REQUIREMENT - Reproduce the records exactly, but not the pictures.

SOURCE MATERIAL -
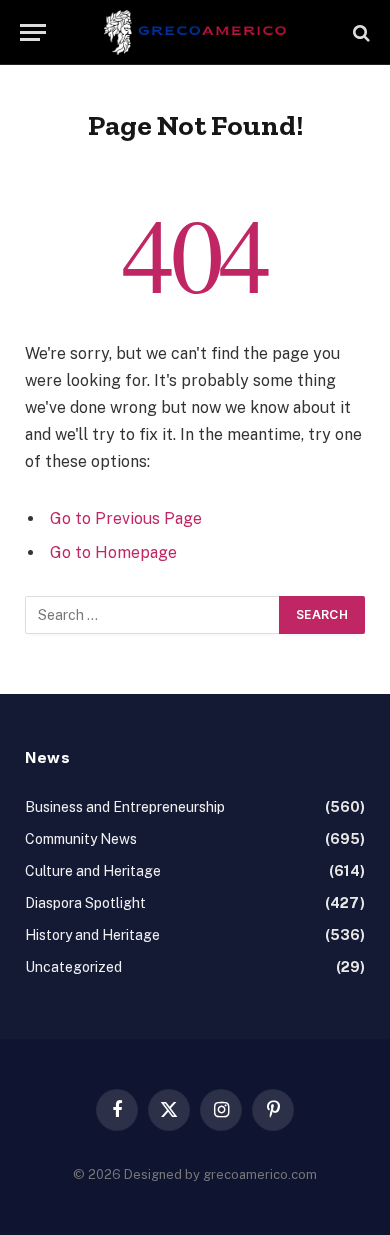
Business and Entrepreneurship (125, 807)
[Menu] (33, 32)
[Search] (359, 32)
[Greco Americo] (195, 32)
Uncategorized (73, 967)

RESULT FOR THIS EXERCISE -
Business and Entrepreneurship (125, 807)
[Menu] (33, 32)
[Search] (359, 32)
[Greco Americo] (195, 32)
Uncategorized (73, 967)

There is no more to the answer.